Black Canadians are being hit disproportionately hard by COVID-19 physically and financially, according to a new study which was carried out by the Edmonton-based African Canadian Civic Engagement Council and Innovative Research Group.
The study looked at the health and economic impacts of COVID-19 from the perspectives of Black Canadians and those in the broader Canadian population.
It found that Black Canadians are more likely than other Canadians to seek treatment and experience layoffs due to the virus and are also more likely to report feeling at risk on their commute to work.
The research comes after warnings from advocates, researchers and social agencies across Canada that a lack of race-based data is a barrier to ensuring those most affected by the pandemic get the help they need.
The study’s findings show Black Canadians are more likely than other Canadians to be infected or hospitalized by the disease.
Black Canadians are also more likely (56 -43 per cent ) to report layoffs or reduced working hours in their household and are more worried about paying rent (45-36 per cent).

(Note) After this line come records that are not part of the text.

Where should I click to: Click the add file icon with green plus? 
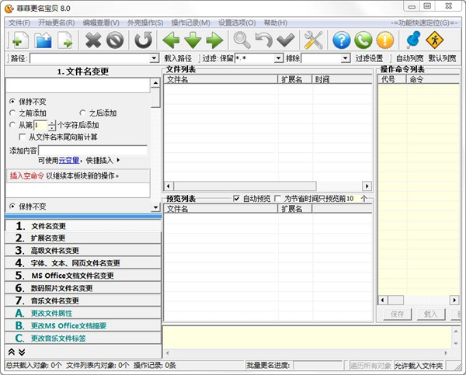click(19, 40)
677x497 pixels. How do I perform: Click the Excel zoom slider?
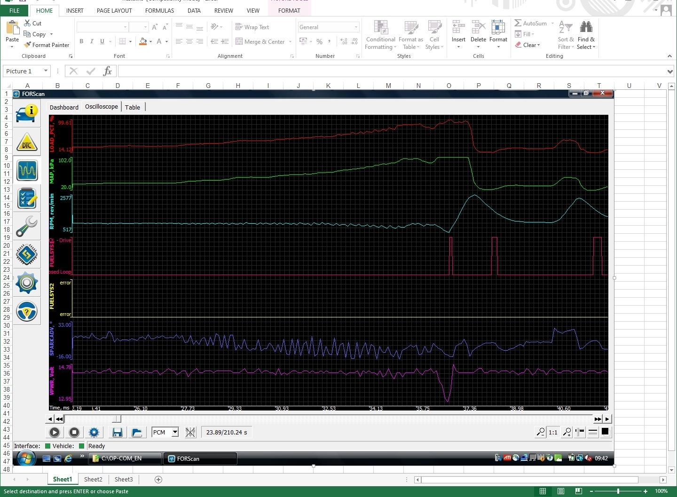point(618,491)

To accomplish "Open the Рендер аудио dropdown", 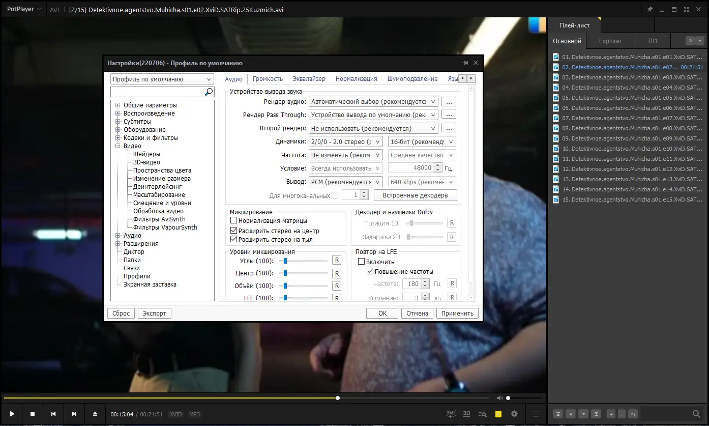I will tap(373, 102).
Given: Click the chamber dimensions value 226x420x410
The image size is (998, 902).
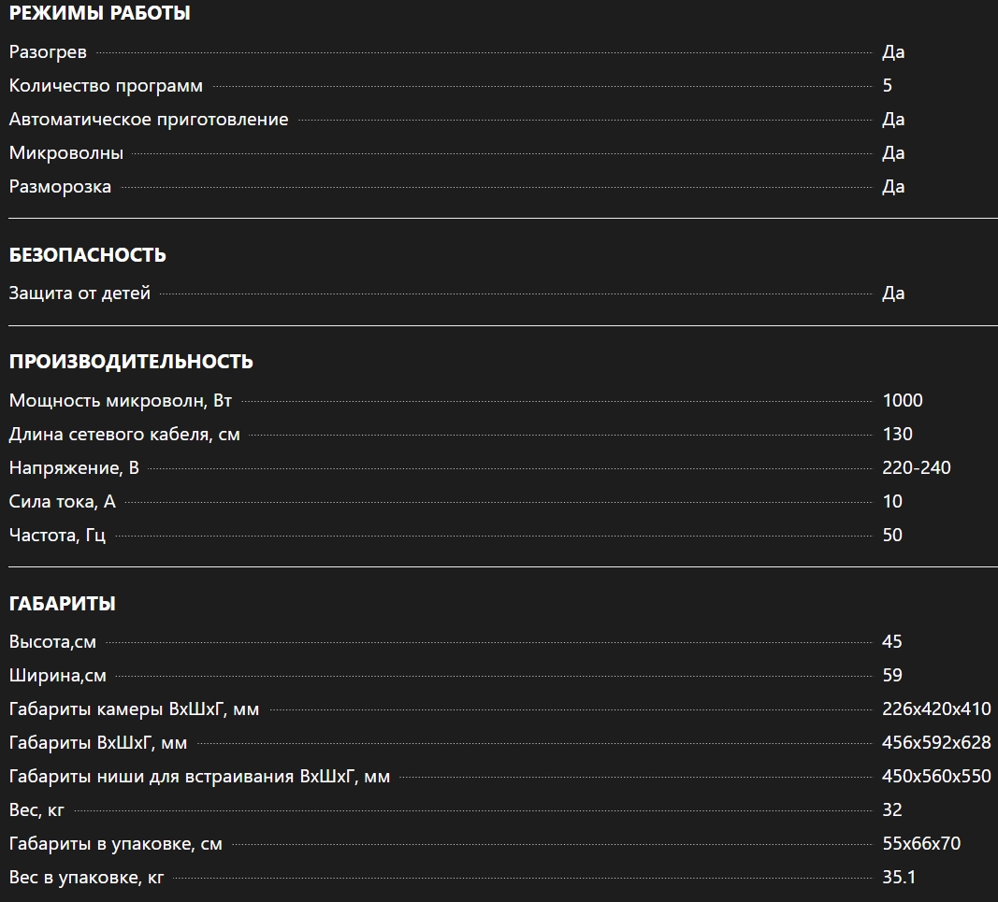Looking at the screenshot, I should 936,709.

They are also more likely than the Canadian average to say their household finances have been negatively impacted by COVID-19.
Among other findings:
– Although further research is needed, poorer health outcomes for Black Canadians may be explained by greater exposure at work to the virus.
– Black Canadians are much more likely to report their job requires them to work with people face-to-face
-They are also more likely to feel that no matter what steps they take, their day-to-day routine puts them at an uncomfortably high risk of catching the virus.

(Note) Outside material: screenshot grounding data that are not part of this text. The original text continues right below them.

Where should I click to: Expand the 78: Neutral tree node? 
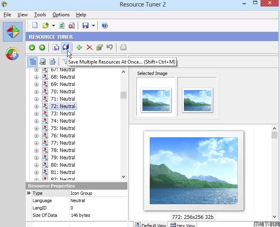coord(36,150)
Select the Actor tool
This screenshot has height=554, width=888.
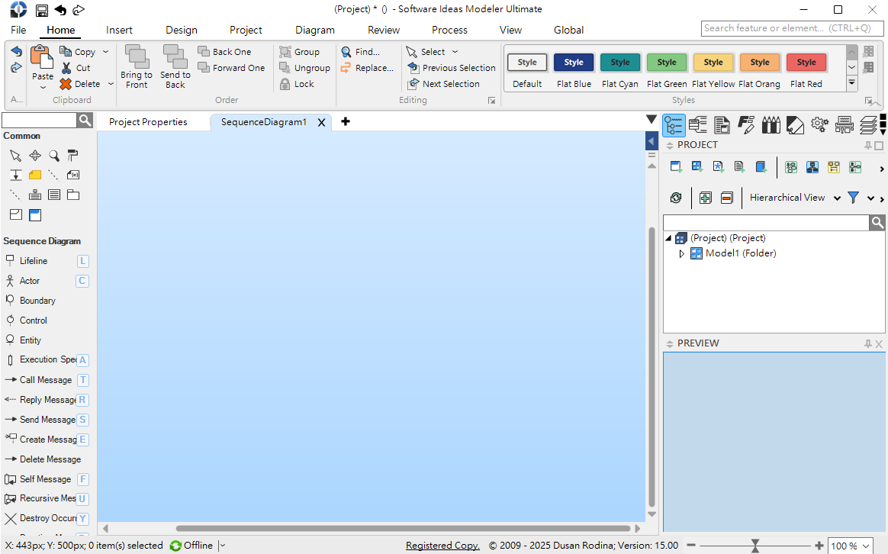(29, 281)
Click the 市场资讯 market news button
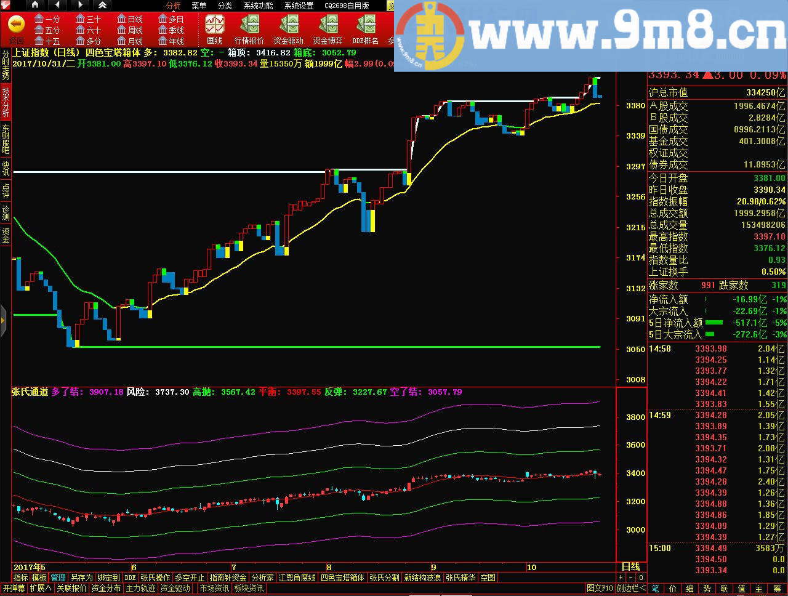Screen dimensions: 788x596 point(214,588)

– Those who worked in front-line jobs, such as cashiers, personal support workers, nurses and drivers, and who relied on public transit to get to work reported they felt most at risk.
– A factor may be the commute, as Black Canadians are twice as likely to take public transport and twice as likely to report that their commute is unsafe
The survey was conducted online among a representative sample of 2,322 Canadians, including 400 Black Canadians, from June 17 through June 30.